Retour sur l’injonction du Conseil d’Etat

Tribune parue dans Les Echos du 8/07/2021

Rendue publique dans la foulée du rapport annuel du Haut Conseil pour le climat, l’injonction du Conseil d’Etat sur l’insuffisance des moyens de la politique d’atténuation du changement climatique a fait grand bruit. Son argument majeur est que la tendance passée de nos émissions de gaz à effet de serre ne nous conduirait pas en 2030 vers l’objectif d’une baisse de 40 % des émissions de gaz à effet de serre relativement à 1990.

L’examen des données les plus récentes, rendues publiques la même semaine par le Centre interprofessionnel technique d’études de la pollution atmosphérique (Citepa) – un opérateur d’Etat -, ne semble pas corroborer ce diagnostic. Une fois de plus, une grande institution de la République détourne l’attention de la question essentielle : comment passer de l’objectif de -40 %, aujourd’hui obsolète, aux -55 % auxquels nous obligent désormais nos engagements internationaux ?

Franchir cette marche d’escalier requiert de reconsidérer l’ensemble des moyens mis en oeuvre pour réduire les émissions. Là se situe le véritable débat.

Un calcul pas si simple

Commençons par le rappel des chiffres. En 1990, la France a émis 544 mégatonnes d’équivalent CO2. L’objectif d’une réduction de -40 % conduit donc à une cible de 326 mégatonnes en 1990. Peut-on dégager une tendance permettant de jauger où nous en sommes relativement à cet objectif ?
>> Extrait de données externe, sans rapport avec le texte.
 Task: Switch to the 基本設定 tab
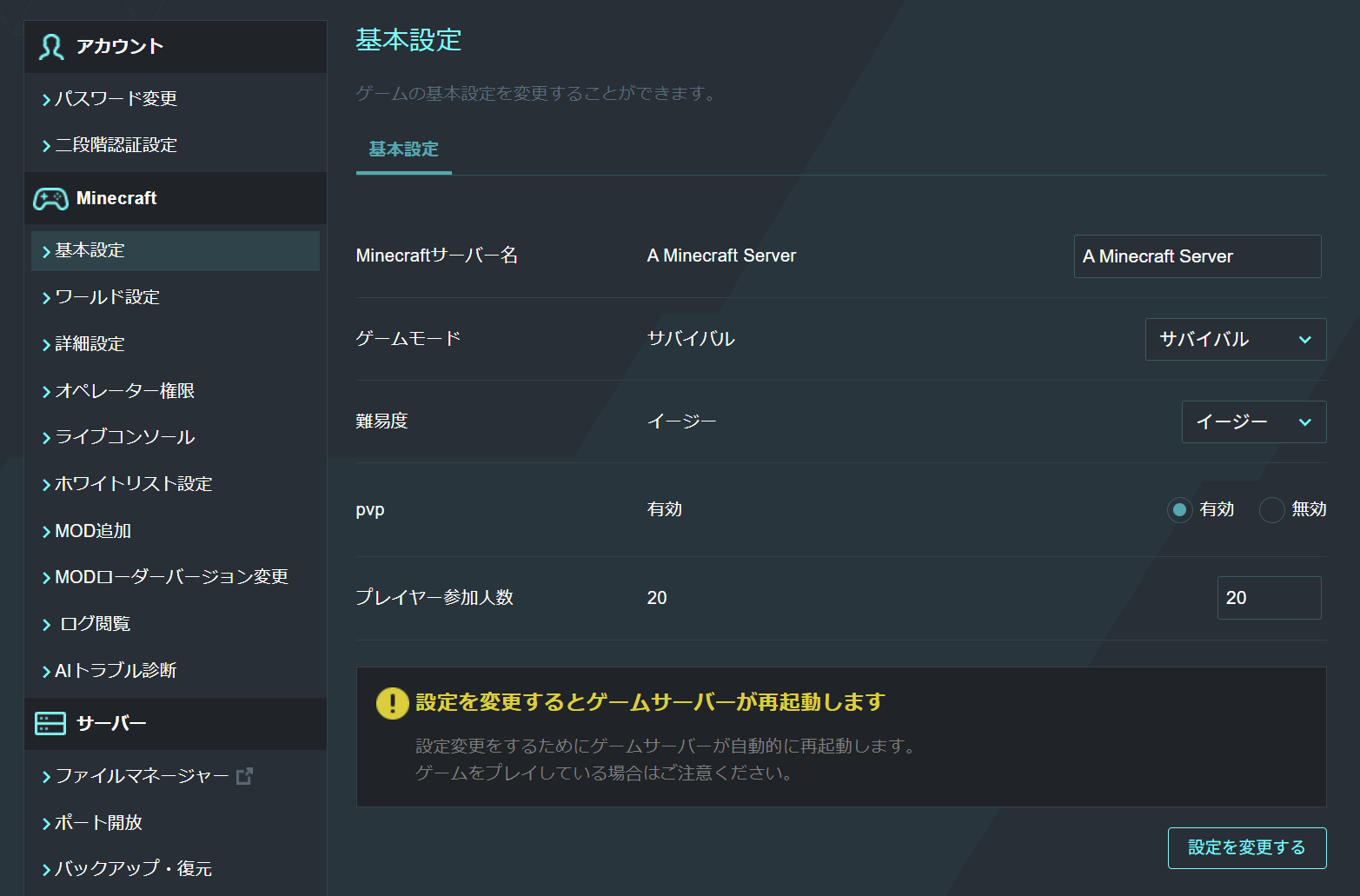[x=403, y=149]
La seule lecture visuelle de la courbe montre la difficulté de calculer une tendance sur l’ensemble de la période. L’année 2005 marque clairement une rupture. De 1990 à 2005, les émissions nationales étaient sur un plateau légèrement ascendant. Depuis 2005, elles sont en baisse. On constate une rupture similaire dans la majorité des pays de l’Union européenne.
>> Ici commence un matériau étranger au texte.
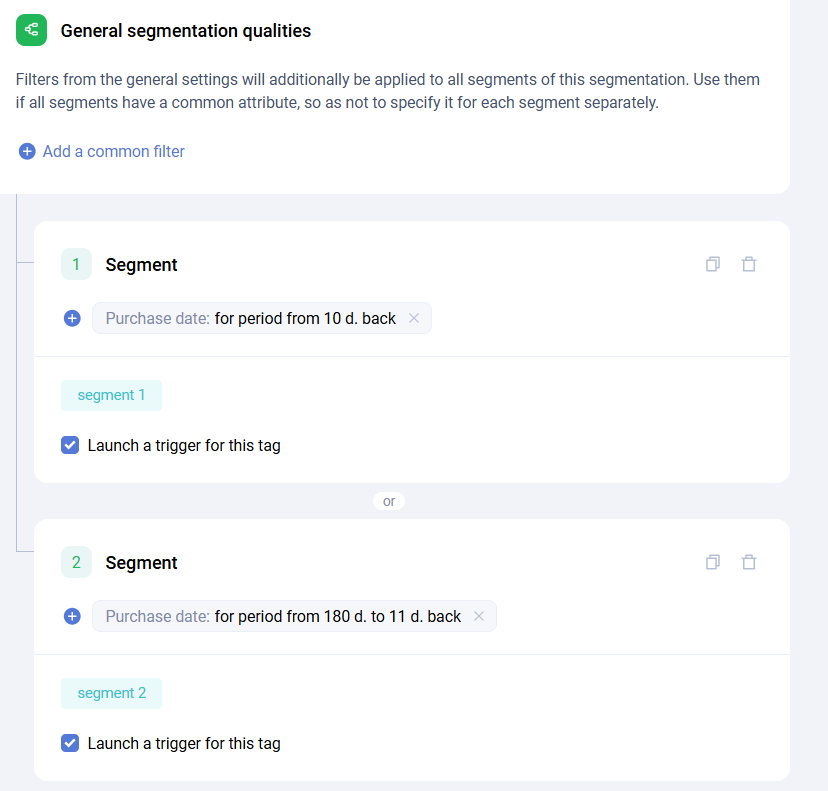This screenshot has height=791, width=828.
Task: Uncheck Launch a trigger for segment 1 tag
Action: (x=70, y=446)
Les tests statistiques usuels corroborent la lecture visuelle. Sur l’ensemble de la période, l’ajustement d’une tendance est statistiquement peu significatif (R2 inférieur à 0,75). En revanche, la qualité de l’ajustement s’améliore si on considère la seule période 2005-2020 (R2 supérieur à 0,93). C’est cette tendance-là qu’il convient d’examiner.

Les écarts récents par rapport à la tendance s’expliquent bien. De 2015 à 2017 le contre-choc pétrolier combiné à la reprise de la zone euro fait remonter la courbe au-dessus de la droite de tendance. En 2020, la mise à l’arrêt de l’économie pour lutter contre la pandémie fait chuter les émissions en dessous de la tendance de moyen terme.
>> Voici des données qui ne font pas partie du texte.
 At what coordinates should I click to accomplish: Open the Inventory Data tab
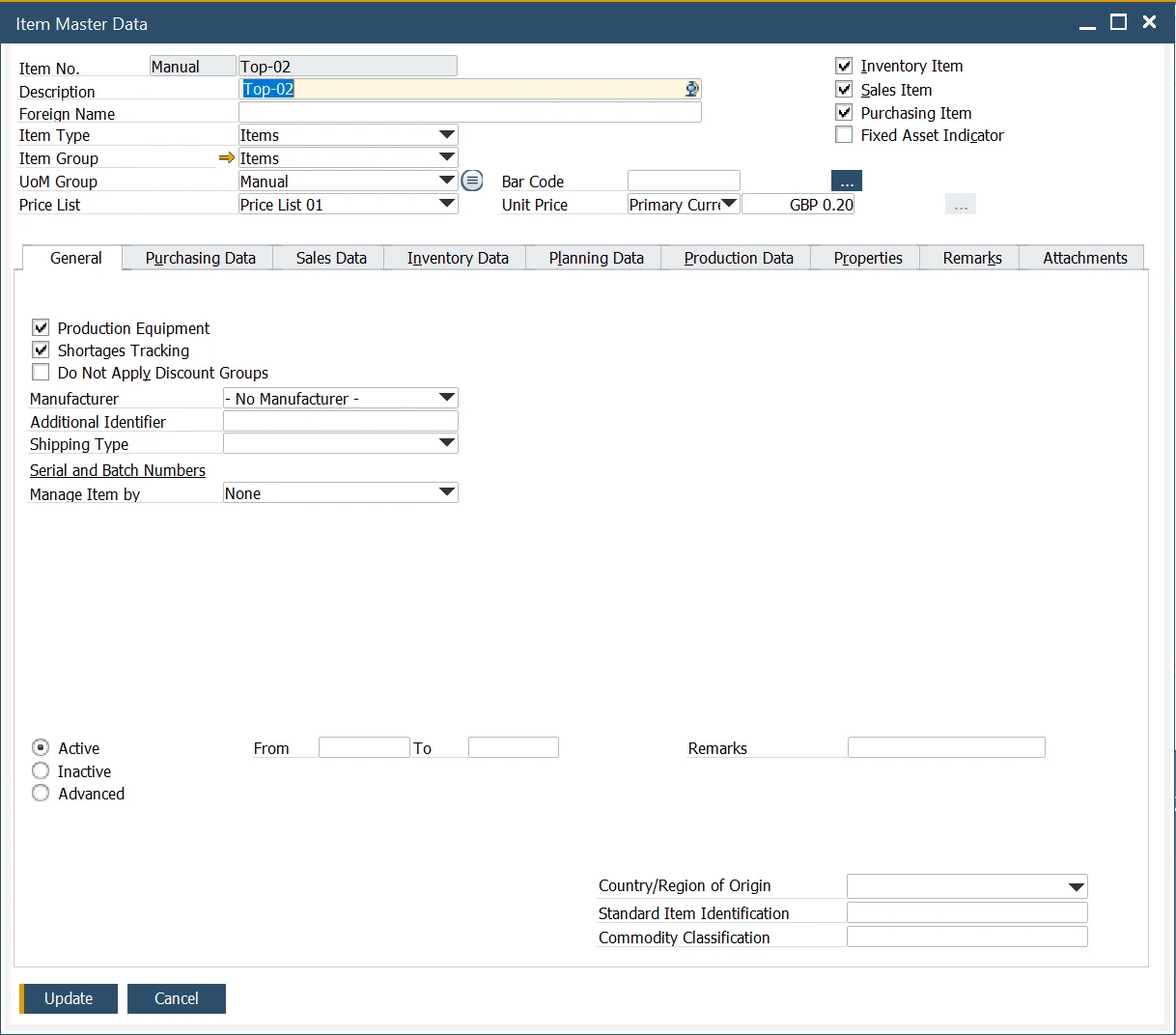pos(457,258)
Prolongeons la tendance à l’horizon 2030. On atteint la valeur de 333 mégatonnes en 2030 avec un intervalle de confiance de 310 à 356. Autrement dit, on est dans la zone visée des -40 %. Mais on reste très loin du nouvel objectif européen, déposé dans le registre des Nations unies au titre de notre contribution à l’Accord de Paris, d’une réduction des émissions de -55 % en 2030.

Accélération massive

Bien entendu, l’analyse d’une tendance passée ne préjuge pas des trajectoires futures. Mais passer de -40 % à -55 % exige une accélération massive de la transition bas carbone. Cette question doit être au coeur du débat public, notamment au Parlement où se discute le climat.

Cela nous sera rappelé le 14 juillet prochain. La Commission européenne a en effet retenu le jour de notre fête nationale pour présenter son paquet législatif destiné à mettre l’Union européenne sur une trajectoire en phase avec l’objectif de -55 % : le seul qui nous oblige désormais et devra nous conduire à un réexamen drastique de notre politique climatique.